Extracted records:
»»

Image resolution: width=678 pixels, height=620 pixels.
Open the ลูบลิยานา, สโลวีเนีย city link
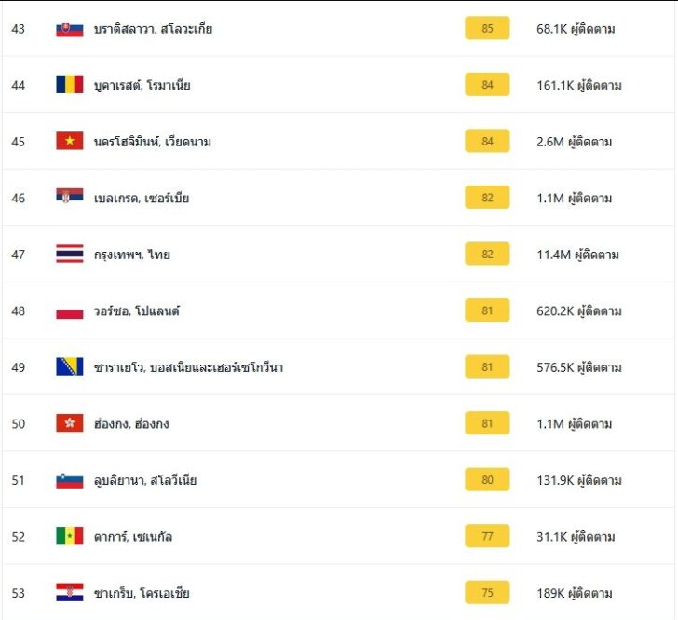coord(145,480)
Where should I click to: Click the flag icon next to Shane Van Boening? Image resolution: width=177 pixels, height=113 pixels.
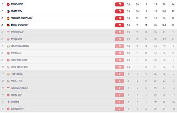coord(8,67)
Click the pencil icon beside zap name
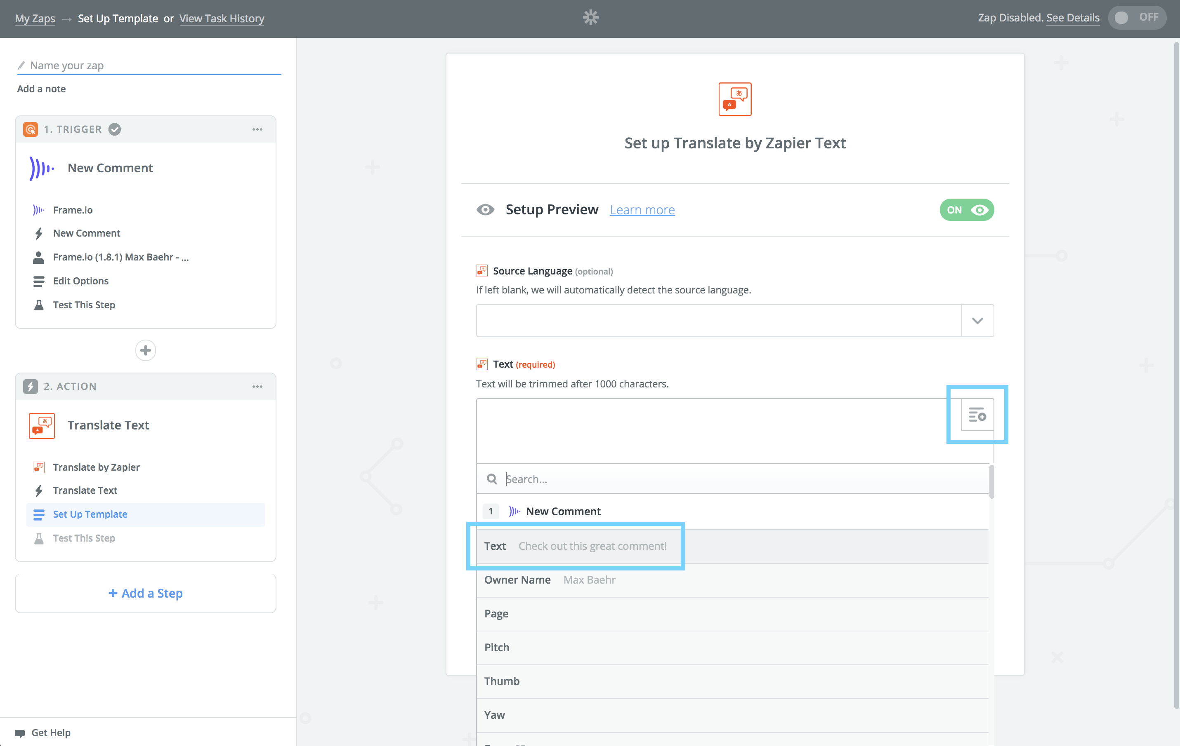This screenshot has height=746, width=1180. point(22,65)
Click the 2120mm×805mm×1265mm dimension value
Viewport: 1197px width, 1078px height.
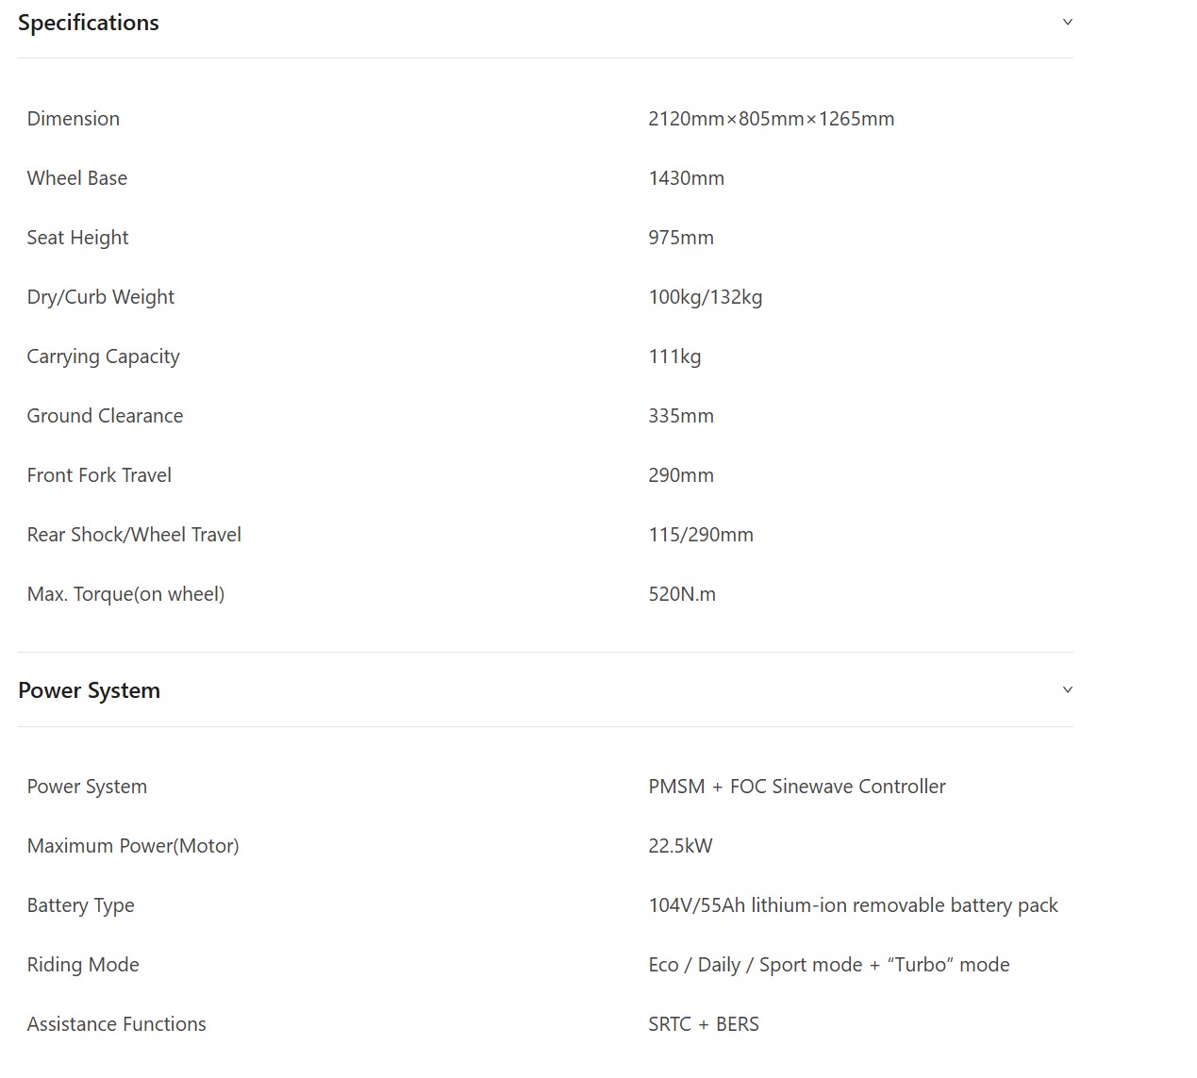coord(772,119)
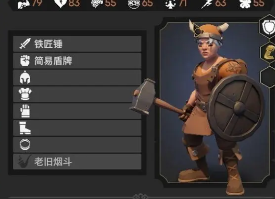Click the fist off-hand slot icon
The height and width of the screenshot is (199, 275).
pos(25,61)
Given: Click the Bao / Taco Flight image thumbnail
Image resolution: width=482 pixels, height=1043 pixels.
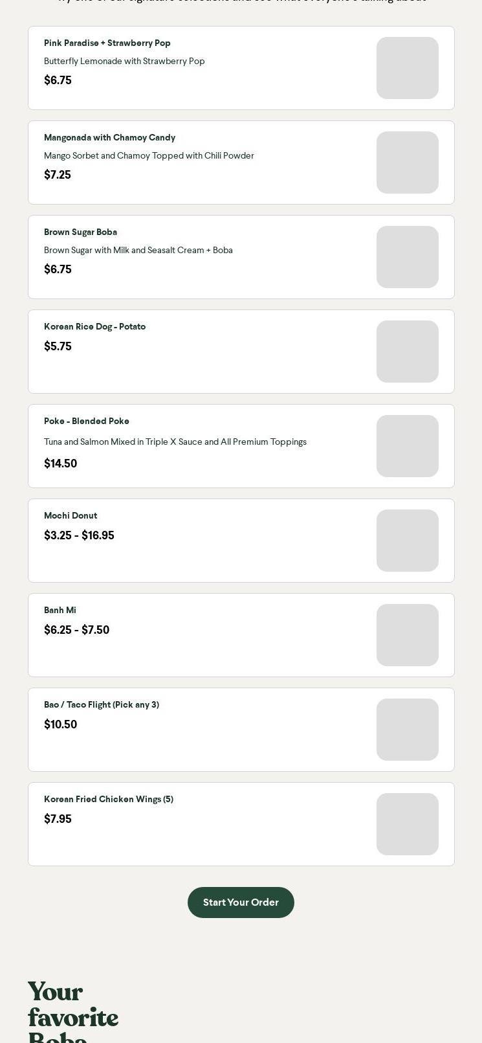Looking at the screenshot, I should point(408,730).
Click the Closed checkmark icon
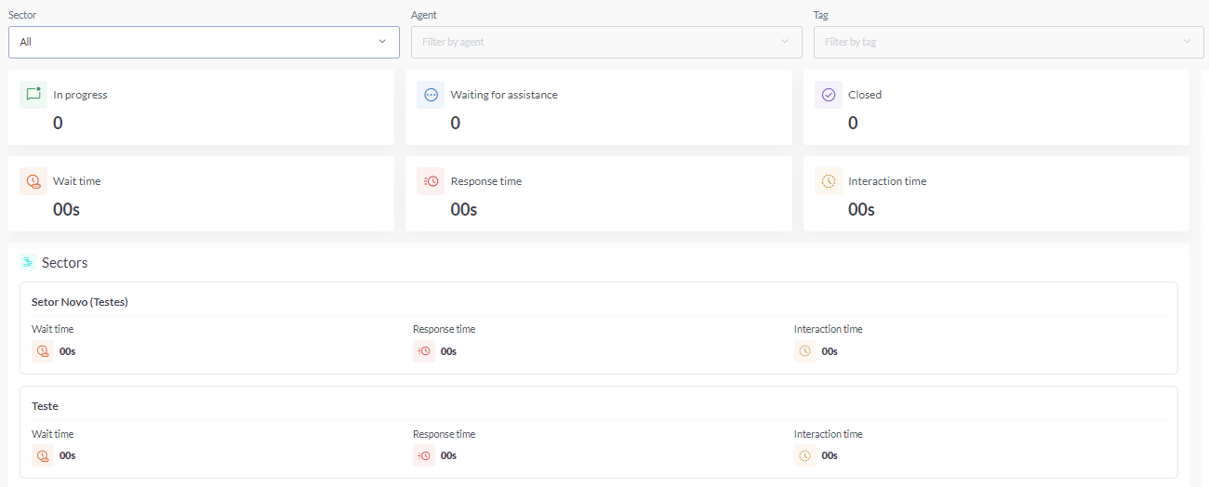The width and height of the screenshot is (1209, 487). (829, 95)
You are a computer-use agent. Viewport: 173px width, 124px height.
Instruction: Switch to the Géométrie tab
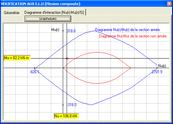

««

Instructions to follow | Print every line of the records above without any changes, leaving out the pictures.

Solution to this problem |
Image resolution: width=678 pixels, height=620 pixels.
Open the ลูบลิยานา, สโลวีเนีย city link
coord(145,480)
Where should I click to: Click the flag icon next to Shane Van Boening? Image resolution: width=177 pixels, height=113 pixels.
coord(8,67)
Click the pencil icon beside zap name
This screenshot has height=746, width=1180. point(22,65)
Click the 2120mm×805mm×1265mm dimension value
Viewport: 1197px width, 1078px height.
coord(772,119)
Click the fist off-hand slot icon
The height and width of the screenshot is (199, 275).
pos(25,61)
Given: Click the Bao / Taco Flight image thumbnail
Image resolution: width=482 pixels, height=1043 pixels.
Looking at the screenshot, I should point(408,730).
Click the Closed checkmark icon
The width and height of the screenshot is (1209, 487). (829, 95)
You are a computer-use agent. Viewport: 173px width, 124px height.
Instruction: Switch to the Géométrie tab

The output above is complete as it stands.